Na última segunda-feira (31), o Instituto Brasileiro de Geografia e Estatística (IBGE) divulgou os dados do Censo 2022, revelando uma mudança significativa no cenário religioso do Brasil. Pela primeira vez, os evangélicos “não determinados” se tornaram o maior grupo dentro da religião evangélica, superando os pentecostais.
Contexto da pesquisa
O Censo 2022 trouxe à tona a diversidade religiosa do Brasil, um país historicamente marcado pela presença católica. No entanto, a pesquisa revelou que a filiação religiosa está em constante transformação. Os evangélicos “não determinados” são aqueles que se identificam como “evangélicos” ou “crentes”, mas não especificam uma denominação. Este grupo representa 15,6% da população brasileira com 10 anos ou mais.
O que aconteceu
Os dados do Censo mostram que os pentecostais, que incluem denominações como a Assembleia de Deus e a Igreja Universal do Reino de Deus, somam 14,3 milhões de pessoas, o que equivale a 8,1% da população. Em comparação, os evangélicos de missão, que estão ligados a tradições protestantes históricas, totalizam 5,6 milhões, ou 3,2% da população. Além disso, o Censo registrou 139 pessoas que se identificaram como seguidores de “igrejas evangélicas indígenas”, um número considerado estatisticamente irrelevante.
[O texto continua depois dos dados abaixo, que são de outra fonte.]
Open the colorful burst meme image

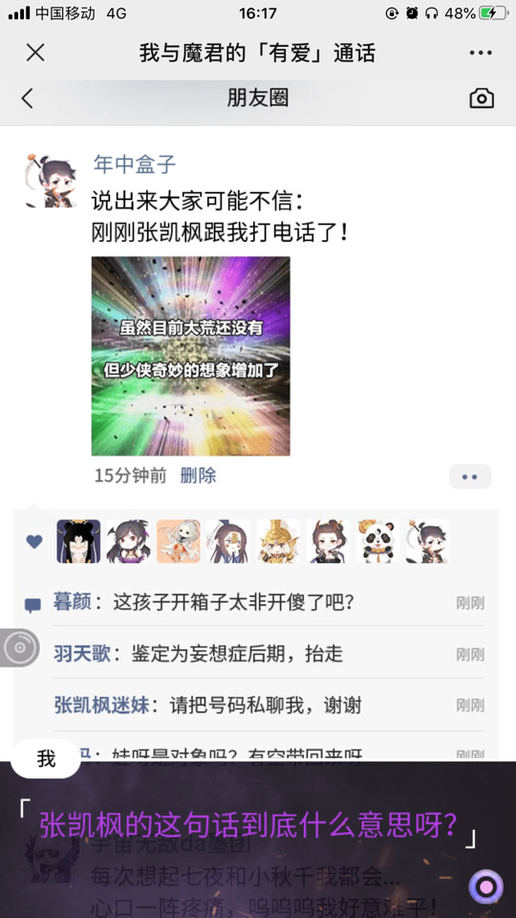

É importante ressaltar que a nova metodologia adotada pelo IBGE pode ter influenciado os resultados, dificultando a identificação detalhada das denominações evangélicas e possivelmente reduzindo a dimensão registrada do grupo pentecostal.
Reações ao resultado
A mudança na composição religiosa do Brasil tem gerado discussões entre líderes e fiéis. Muitos veem a ascensão dos evangélicos não determinados como um reflexo da busca por uma espiritualidade mais pessoal e menos institucionalizada. Essa tendência pode indicar um movimento em direção a uma fé mais individualizada, onde a relação com Deus é priorizada em detrimento da identificação com uma denominação específica.
Por outro lado, a queda contínua da participação católica, que passou de 74,4% da população em 2000 para 57% em 2022, também é um sinal de mudança. O Censo identificou três grupos dentro do catolicismo: os apostólicos romanos, que concentram quase todos os fiéis, os ortodoxos, que somam cerca de 21 mil pessoas, e os apostólicos brasileiros, com 386 mil seguidores.
O que esperar para o futuro
Com o Brasil permanecendo majoritariamente cristão, a pesquisa do Censo 2022 levanta questões sobre o futuro da evangelização e das missões no país. A ascensão dos evangélicos não determinados pode representar uma oportunidade para as igrejas se adaptarem e se conectarem com essa nova geração de crentes que busca um relacionamento mais direto com Deus.
Além disso, a queda na participação católica e o crescimento de outras religiosidades cristãs, como as testemunhas de Jeová e os mórmons, indicam uma pluralidade crescente no cenário religioso brasileiro. Isso pode levar a um aumento na necessidade de diálogo inter-religioso e na promoção da liberdade religiosa no país.